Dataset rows
----------------

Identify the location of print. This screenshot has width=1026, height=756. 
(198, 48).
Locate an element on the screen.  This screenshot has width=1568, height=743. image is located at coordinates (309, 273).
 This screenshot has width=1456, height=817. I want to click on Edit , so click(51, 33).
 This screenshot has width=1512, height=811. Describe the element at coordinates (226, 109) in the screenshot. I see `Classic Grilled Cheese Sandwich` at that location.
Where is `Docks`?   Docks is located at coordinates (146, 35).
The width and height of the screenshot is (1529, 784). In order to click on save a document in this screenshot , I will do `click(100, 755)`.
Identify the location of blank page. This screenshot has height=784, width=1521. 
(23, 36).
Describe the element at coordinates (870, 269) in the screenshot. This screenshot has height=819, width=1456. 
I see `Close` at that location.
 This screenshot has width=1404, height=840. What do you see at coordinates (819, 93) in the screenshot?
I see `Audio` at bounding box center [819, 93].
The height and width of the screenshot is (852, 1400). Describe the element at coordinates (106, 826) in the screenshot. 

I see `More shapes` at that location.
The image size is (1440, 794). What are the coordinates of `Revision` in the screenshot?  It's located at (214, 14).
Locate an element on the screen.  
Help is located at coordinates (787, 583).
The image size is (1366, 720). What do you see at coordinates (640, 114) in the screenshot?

----------------

**PROBLEM**:
Convert the lines beginning with the one containing "The height and" and continuing to the end of the dataset rows into a JSON list of strings, one string per line, with blank lines omitted.

**ANSWER TO THIS PROBLEM**:
[
  "The height and width of the screenshot is (852, 1400). Describe the element at coordinates (106, 826) in the screenshot. ",
  "I see `More shapes` at that location.",
  "The image size is (1440, 794). What are the coordinates of `Revision` in the screenshot?  It's located at (214, 14).",
  "Locate an element on the screen.  ",
  "Help is located at coordinates (787, 583).",
  "The image size is (1366, 720). What do you see at coordinates (640, 114) in the screenshot?"
]